El llamamiento llega después de que en 2023 ambos responsables pidieran conjuntamente a los Estados actuar frente a los sistemas de armas autónomas. Tres años después, sostienen que la urgencia es mayor porque la carrera hacia sistemas con niveles superiores de autonomía ya está en marcha y la distancia entre la innovación tecnológica y la capacidad reguladora continúa ampliándose.

Para Naciones Unidas y la Cruz Roja, retrasar las decisiones puede dificultar todavía más la creación de límites efectivos. Ambos organismos advierten de que la ausencia de prohibiciones y restricciones específicas puede abrir la puerta a prácticas que erosionen las garantías ofrecidas por el derecho internacional humanitario y reduzcan la capacidad de exigir responsabilidades cuando se producen daños.

La advertencia mira también a las consecuencias a largo plazo. Guterres y Spoljaric sostienen que las generaciones futuras evaluarán si los dirigentes actuales fueron capaces de actuar cuando todavía existía la posibilidad de establecer límites antes de que estos sistemas proliferaran sin control. Por ello, insisten en que la decisión que adopten los Estados tendrá efectos que irán más allá de los conflictos actuales.

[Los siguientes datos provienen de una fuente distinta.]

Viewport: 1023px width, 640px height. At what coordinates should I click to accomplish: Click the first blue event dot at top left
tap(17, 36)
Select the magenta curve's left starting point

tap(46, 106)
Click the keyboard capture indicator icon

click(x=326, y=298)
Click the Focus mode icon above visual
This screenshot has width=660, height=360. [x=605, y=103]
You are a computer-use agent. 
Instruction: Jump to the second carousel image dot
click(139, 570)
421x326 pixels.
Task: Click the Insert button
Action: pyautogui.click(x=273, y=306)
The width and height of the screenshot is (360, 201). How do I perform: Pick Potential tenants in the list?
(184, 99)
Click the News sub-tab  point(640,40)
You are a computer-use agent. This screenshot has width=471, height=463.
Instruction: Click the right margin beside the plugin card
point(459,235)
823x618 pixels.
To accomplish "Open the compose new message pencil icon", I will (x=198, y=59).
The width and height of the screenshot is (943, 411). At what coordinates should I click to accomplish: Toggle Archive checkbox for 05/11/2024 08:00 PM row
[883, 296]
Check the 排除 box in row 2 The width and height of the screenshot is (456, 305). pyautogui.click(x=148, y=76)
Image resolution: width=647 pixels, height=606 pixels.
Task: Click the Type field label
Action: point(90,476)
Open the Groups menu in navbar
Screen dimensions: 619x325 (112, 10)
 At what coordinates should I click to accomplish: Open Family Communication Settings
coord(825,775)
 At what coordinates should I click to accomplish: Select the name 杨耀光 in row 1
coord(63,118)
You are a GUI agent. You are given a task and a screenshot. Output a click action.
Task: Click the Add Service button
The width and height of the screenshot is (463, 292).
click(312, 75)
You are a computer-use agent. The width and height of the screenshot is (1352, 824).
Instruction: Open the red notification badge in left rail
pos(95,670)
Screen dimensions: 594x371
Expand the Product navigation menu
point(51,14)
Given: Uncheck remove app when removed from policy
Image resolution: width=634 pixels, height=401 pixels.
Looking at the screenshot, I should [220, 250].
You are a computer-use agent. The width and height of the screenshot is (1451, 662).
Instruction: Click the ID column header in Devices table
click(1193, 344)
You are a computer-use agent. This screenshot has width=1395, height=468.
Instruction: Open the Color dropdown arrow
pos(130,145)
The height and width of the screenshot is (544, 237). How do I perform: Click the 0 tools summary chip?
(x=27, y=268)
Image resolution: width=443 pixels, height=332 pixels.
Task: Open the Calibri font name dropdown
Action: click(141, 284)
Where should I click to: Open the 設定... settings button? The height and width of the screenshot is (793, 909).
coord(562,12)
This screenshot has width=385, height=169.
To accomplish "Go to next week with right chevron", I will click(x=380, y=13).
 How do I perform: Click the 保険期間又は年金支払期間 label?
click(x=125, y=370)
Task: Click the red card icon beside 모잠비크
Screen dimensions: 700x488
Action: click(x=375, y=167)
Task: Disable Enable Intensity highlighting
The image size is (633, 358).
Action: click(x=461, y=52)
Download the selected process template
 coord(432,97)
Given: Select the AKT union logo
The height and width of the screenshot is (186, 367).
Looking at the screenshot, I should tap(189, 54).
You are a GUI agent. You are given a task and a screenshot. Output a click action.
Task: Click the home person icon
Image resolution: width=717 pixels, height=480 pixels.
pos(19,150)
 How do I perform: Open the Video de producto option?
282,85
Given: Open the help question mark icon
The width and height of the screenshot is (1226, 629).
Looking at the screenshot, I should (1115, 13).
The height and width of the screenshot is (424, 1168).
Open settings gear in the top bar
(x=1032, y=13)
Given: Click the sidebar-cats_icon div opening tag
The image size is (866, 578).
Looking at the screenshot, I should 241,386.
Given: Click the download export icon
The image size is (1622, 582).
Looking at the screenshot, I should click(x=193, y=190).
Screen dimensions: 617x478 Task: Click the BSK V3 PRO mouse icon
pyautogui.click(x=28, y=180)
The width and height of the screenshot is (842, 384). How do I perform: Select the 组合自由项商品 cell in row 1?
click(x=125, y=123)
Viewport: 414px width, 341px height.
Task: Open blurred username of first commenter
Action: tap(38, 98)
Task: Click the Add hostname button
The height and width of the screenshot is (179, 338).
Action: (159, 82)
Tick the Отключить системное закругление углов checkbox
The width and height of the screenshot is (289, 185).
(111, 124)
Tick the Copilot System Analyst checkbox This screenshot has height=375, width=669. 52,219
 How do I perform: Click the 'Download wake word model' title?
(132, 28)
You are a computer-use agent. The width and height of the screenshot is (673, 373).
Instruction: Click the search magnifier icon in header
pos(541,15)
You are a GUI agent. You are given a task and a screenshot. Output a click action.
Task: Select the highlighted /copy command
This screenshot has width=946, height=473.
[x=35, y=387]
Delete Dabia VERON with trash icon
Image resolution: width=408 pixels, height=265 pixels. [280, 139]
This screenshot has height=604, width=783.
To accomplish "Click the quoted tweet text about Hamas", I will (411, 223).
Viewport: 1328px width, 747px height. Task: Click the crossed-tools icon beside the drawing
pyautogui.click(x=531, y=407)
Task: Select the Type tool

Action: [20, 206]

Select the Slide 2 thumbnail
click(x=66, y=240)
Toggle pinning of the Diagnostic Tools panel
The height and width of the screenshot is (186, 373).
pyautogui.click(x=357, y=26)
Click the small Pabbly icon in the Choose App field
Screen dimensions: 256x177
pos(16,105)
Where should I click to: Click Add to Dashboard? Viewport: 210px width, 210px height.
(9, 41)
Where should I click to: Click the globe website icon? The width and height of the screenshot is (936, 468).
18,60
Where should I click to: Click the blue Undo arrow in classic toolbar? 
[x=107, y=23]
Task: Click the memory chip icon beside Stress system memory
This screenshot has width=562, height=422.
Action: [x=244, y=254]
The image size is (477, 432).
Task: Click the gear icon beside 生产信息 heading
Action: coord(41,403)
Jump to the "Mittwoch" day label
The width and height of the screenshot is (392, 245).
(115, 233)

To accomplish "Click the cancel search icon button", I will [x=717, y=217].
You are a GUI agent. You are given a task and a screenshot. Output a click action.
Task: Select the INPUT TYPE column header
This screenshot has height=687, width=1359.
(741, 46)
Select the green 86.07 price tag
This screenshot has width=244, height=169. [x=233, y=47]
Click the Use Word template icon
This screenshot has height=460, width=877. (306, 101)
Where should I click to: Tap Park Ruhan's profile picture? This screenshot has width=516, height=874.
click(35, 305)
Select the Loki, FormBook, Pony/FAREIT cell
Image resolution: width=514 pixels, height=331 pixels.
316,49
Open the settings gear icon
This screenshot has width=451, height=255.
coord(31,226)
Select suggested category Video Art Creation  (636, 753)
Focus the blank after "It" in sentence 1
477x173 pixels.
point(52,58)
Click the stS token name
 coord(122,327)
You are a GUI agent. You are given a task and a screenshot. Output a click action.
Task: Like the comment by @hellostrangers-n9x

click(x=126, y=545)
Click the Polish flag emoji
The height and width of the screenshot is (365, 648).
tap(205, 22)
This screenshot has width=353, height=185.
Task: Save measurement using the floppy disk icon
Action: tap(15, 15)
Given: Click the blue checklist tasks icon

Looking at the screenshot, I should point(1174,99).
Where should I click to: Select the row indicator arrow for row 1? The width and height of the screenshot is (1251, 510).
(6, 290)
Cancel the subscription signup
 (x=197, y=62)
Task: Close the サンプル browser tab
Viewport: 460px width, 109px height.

El mensaje final de ambos responsables vincula directamente el avance tecnológico con la obligación de preservar la protección de las personas. Frente a una carrera hacia sistemas armamentísticos cada vez más autónomos, Naciones Unidas y el CICR reclaman que los gobiernos actúen mientras todavía pueden establecer límites internacionales claros, bajo el principio de que la innovación debe estar al servicio de la humanidad y no ponerla en peligro.